* _TAREAS_
• 1. ¿Qué usuarios publican mensajes en el hilo sobre el decodificador de DirecTV sin salida de video? Nombra a cada uno una sola vez.
• 2. Actualiza un fragmento del hilo sobre el decodificador de DirecTV: empieza en las palabras "Originalmente incluía la" y termina después de "en el momento.", sustituyendo "control remoto" por "mando a distancia".
• 3. Escribe lo que sigue en el hilo sobre el decodificador de DirecTV, a partir del último mensaje mostrado.

* _TEXTO PROPORCIONADO_
********************
# Decodificador de DirecTV no tiene salida de video



## coriano632 (Feb 9, 2019)

Que tal amigos? Bueno, se me daño el decodificador de mi cuarto, y en vista de la necesidad lo tengo que reparar, si es que puedo. El decodificador en cuestio es el modelo L11, ya antes lo he reparado, me costo, pero di con la solucion. Aquella vez era problemas de audio(se escucha con mucha distorsion), el problemas era causado por un condensador electrolitico de 16v y 100nf, lo sustitui y eso fue todo. Ahora el problema es con la salida de video de los puertos de conexion rca. El decodificador enciende, se escuchan los canales y todo lo demas, pero no tengo imagen en la tv. Destape el decodificador y ya descarte todos los condensadores po ahora, todavia me faltan mas componentes, pero he logrado encontrar un mosfet en corto, su codigo es 5P03, pero no he logrado encontrar su datasheet o informacion del mismo. De antemano gracias por cualquier aporte...


----------



## Fogonazo (Feb 9, 2019)

¿ Y por que no pides a DirectTV el cambio del decodificador ?


----------



## DOSMETROS (Feb 9, 2019)

Porque ya no es gratuita la reposición del mismo , lo cual de cierta forma iría en contra de la ley aquí en Argentina , ya que si se dañó yo estaría pagando por la prestación de un servicio que no es recibido.

Han implementado un seguro adicional en cuotas ...


----------



## Fogonazo (Feb 9, 2019)

DOSMETROS dijo:


> Porque ya no es gratuita la reposición del mismo , lo cual de cierta forma iría en contra de la ley aquí en Argentina , ya que si se dañó yo estaría pagando por la prestación de un servicio que no es recibido.
> 
> Han implementado un seguro adicional en cuotas ...



​


----------



## Dr. Zoidberg (Feb 9, 2019)

Yo tendria que contarles mi experiencia con el servicio de DirecTV....pero basta decir que los msndé s la rev...con...de su ma.... Y les di de baja.


----------



## DOSMETROS (Feb 9, 2019)

Originalmente incluía la reposición gratuita del control remoto y te lo configuraban para tu TV, hoy no solo te lo cobran con la próxima factura sino que tenés que pagar la entrega en moto en el momento.
********************
* _MATERIAL_
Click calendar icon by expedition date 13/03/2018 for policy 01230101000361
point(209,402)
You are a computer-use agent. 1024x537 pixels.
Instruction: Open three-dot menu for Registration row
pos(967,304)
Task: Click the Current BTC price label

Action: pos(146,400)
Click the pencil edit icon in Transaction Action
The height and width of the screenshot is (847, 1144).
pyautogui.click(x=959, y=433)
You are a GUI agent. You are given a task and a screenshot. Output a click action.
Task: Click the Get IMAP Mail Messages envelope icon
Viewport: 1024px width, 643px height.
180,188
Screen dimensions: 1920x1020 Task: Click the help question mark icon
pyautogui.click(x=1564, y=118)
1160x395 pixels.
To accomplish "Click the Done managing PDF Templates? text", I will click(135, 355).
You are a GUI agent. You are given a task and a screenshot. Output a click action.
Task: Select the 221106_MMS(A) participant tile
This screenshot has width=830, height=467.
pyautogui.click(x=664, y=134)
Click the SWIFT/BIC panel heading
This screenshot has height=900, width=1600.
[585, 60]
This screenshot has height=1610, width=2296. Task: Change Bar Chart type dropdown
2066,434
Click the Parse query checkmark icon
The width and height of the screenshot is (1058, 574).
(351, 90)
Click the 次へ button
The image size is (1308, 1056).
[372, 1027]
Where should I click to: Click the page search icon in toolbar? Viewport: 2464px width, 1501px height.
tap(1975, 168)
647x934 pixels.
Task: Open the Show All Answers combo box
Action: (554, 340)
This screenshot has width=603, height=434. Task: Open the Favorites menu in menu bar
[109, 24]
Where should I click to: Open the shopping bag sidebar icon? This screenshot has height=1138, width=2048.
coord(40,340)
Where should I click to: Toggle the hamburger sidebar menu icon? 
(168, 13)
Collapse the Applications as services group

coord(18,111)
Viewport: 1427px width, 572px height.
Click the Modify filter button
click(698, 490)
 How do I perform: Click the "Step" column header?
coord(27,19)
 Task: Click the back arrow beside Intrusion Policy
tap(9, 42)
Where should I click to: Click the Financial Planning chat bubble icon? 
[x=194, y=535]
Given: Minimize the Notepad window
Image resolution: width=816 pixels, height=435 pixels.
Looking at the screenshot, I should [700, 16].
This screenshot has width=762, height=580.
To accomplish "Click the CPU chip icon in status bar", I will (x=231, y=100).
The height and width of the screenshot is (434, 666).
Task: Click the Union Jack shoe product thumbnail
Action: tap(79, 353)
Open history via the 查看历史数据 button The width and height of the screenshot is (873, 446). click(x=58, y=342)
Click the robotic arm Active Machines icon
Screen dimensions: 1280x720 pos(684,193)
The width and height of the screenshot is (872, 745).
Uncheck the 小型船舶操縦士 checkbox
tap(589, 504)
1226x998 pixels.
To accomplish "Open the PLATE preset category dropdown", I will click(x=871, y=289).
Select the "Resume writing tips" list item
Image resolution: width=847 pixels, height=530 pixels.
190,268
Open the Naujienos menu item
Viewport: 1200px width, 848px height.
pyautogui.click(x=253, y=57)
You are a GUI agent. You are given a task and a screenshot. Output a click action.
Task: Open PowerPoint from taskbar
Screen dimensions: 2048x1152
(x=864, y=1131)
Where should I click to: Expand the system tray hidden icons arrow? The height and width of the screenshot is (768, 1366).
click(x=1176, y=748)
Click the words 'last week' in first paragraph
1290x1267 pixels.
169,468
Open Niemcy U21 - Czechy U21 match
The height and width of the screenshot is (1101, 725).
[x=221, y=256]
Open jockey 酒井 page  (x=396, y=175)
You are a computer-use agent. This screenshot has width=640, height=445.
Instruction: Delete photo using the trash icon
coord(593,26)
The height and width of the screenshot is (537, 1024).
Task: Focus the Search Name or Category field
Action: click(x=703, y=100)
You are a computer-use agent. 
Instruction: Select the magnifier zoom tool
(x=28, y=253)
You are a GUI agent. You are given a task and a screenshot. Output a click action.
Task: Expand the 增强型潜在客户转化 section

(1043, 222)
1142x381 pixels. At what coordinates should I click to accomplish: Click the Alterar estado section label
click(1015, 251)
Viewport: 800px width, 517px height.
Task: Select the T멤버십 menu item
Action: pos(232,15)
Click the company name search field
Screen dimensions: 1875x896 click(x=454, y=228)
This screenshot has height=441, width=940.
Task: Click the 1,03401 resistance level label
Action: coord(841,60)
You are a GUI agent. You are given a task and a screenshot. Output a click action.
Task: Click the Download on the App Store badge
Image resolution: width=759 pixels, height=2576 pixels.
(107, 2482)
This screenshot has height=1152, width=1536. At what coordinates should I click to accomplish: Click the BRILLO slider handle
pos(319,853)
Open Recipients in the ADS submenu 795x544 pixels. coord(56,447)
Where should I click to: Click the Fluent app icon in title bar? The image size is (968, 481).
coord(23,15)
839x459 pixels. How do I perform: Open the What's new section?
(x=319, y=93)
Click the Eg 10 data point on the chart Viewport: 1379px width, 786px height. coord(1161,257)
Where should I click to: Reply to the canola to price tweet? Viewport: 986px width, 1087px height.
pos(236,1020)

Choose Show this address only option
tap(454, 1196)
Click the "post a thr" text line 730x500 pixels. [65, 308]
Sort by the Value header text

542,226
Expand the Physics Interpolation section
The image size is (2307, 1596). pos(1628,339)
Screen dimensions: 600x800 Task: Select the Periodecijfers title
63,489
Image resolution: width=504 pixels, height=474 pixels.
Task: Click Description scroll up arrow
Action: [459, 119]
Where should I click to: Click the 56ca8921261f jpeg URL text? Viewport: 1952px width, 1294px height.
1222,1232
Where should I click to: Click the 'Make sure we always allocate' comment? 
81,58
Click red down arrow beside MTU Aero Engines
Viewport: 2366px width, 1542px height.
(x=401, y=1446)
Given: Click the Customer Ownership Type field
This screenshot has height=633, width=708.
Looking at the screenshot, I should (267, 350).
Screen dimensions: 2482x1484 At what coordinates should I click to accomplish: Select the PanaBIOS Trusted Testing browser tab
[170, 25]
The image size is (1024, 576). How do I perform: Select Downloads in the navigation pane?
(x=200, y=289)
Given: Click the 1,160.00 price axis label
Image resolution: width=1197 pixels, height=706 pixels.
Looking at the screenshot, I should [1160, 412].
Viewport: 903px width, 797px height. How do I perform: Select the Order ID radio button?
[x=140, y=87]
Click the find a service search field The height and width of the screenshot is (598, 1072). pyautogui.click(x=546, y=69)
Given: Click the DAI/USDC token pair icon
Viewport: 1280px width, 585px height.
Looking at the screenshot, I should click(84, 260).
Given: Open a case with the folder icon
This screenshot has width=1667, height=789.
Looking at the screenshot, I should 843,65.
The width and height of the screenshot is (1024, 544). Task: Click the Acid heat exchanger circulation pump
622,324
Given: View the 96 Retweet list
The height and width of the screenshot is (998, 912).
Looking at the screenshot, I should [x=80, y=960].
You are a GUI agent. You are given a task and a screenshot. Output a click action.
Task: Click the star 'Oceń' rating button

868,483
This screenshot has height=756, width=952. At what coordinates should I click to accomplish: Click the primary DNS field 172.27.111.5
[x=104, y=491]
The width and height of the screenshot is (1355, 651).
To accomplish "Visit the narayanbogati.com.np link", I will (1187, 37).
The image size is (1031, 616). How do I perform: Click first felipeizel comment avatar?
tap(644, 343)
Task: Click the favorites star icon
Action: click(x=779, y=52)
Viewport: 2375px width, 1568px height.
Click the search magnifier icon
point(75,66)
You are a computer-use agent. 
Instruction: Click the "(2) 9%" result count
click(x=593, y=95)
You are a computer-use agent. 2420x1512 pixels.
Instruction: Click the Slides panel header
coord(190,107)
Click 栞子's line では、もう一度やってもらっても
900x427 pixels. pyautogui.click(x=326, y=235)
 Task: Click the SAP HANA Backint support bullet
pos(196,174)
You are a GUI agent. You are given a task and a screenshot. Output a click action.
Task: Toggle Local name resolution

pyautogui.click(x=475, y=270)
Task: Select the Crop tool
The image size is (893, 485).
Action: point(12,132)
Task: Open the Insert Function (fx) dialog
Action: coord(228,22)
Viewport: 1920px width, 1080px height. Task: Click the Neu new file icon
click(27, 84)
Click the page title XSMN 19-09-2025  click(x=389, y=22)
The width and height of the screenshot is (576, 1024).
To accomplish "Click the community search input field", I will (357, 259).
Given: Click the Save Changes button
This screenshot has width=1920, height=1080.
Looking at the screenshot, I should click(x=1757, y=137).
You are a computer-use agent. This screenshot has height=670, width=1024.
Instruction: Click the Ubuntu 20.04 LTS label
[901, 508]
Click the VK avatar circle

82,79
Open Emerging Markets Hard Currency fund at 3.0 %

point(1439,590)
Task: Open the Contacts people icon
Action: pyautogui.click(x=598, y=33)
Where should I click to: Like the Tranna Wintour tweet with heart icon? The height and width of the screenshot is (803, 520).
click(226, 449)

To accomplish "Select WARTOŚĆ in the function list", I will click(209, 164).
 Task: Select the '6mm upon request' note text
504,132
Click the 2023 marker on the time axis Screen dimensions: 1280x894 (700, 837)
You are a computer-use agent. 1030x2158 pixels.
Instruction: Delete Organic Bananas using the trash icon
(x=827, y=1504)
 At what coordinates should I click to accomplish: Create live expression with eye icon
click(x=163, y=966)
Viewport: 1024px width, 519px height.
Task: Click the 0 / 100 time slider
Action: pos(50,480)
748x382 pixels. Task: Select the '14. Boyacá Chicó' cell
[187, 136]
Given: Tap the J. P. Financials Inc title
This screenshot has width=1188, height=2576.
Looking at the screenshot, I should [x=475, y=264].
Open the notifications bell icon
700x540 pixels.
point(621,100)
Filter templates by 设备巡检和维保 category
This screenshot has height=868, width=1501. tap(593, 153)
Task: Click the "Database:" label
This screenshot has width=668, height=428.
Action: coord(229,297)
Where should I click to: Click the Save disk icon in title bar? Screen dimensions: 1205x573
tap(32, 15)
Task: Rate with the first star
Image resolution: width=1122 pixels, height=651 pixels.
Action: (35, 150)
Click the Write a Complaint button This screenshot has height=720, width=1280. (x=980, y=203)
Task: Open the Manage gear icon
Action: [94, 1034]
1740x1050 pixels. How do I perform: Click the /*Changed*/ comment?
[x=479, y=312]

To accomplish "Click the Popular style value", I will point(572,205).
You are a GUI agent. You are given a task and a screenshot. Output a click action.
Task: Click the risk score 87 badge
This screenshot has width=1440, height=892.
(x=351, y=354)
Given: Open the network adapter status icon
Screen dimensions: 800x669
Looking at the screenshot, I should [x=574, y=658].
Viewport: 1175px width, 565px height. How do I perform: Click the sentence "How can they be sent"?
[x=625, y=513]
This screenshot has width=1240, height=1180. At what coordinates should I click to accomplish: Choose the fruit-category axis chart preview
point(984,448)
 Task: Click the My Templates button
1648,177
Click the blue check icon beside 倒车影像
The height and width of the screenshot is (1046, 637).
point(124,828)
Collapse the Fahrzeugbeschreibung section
********************
* _RESPUESTAS POR TAREA_
• 1. coriano632, Fogonazo, DOSMETROS, Dr. Zoidberg

• 2.
Originalmente incluía la reposición gratuita del mando a distancia y te lo configuraban para tu TV, hoy no solo te lo cobran con la próxima factura sino que tenés que pagar la entrega en moto en el momento.

• 3.
Además , cuando los gobernantes no te defienden , ni los de antes , ni los de ahora , ni los futuros  (antes que algún gil a pilas haga un comentario)


----------



## frica (Feb 10, 2019)

Busqueda en Google "datasheet 5P03". Diez segundos después tengo este enlace:

https://www.onsemi.com/pub/Collateral/NTF5P03T3-D.PDF

Con frecuencia en los componentes no suele venir el número de parte entero, sino parte de él. El PDF corresponde a un MOSFET SMD con encapsulado SOT-223. Confirma si corresponde con tu componente. No estaría de más que enviaras una fotografía detallada del MOSFET.

Aquí una imagen procedente de este PDF. Mira el tipo de encapsulado, el pinout y especialmente para ver si tu componente cuadra, mira el Marking code:



Como ves, además de venir serigrafiado "5P03", también aparecen tres caracteres con el lugar de ensamblaje, el año y el codigo de la fecha (no lo he mirado pero suele ser una codificación de semanas dentro del año, basadas en letras).


Saludos.


----------



## coriano632 (Feb 10, 2019)

frica dijo:


> Busqueda en Google "datasheet 5P03". Diez segundos después tengo este enlace:
> 
> https://www.onsemi.com/pub/Collateral/NTF5P03T3-D.PDF
> 
> ...



Excelente hermano!! Exactamente corresponde a mi componente, solo varia en los tres caracteres de arriba, el mio tiene RKK y ademas tiene el puntico (.) en la parte de abajo. Ya luego subo una foto. Yo busque en google su datasheet pero ya seria por el apuro que no pude ver el componente que tu encontraste, gracias! Ahora me queda buscar el componente o uno parecido porque estos dias y los que viene de tv de señal abierta son tristes...


----------



## frica (Feb 10, 2019)

¡Me alegro que hallado dado en el clavo! Es satisfactorio saber que uno también puede aportar ayuda en este magnífico foro.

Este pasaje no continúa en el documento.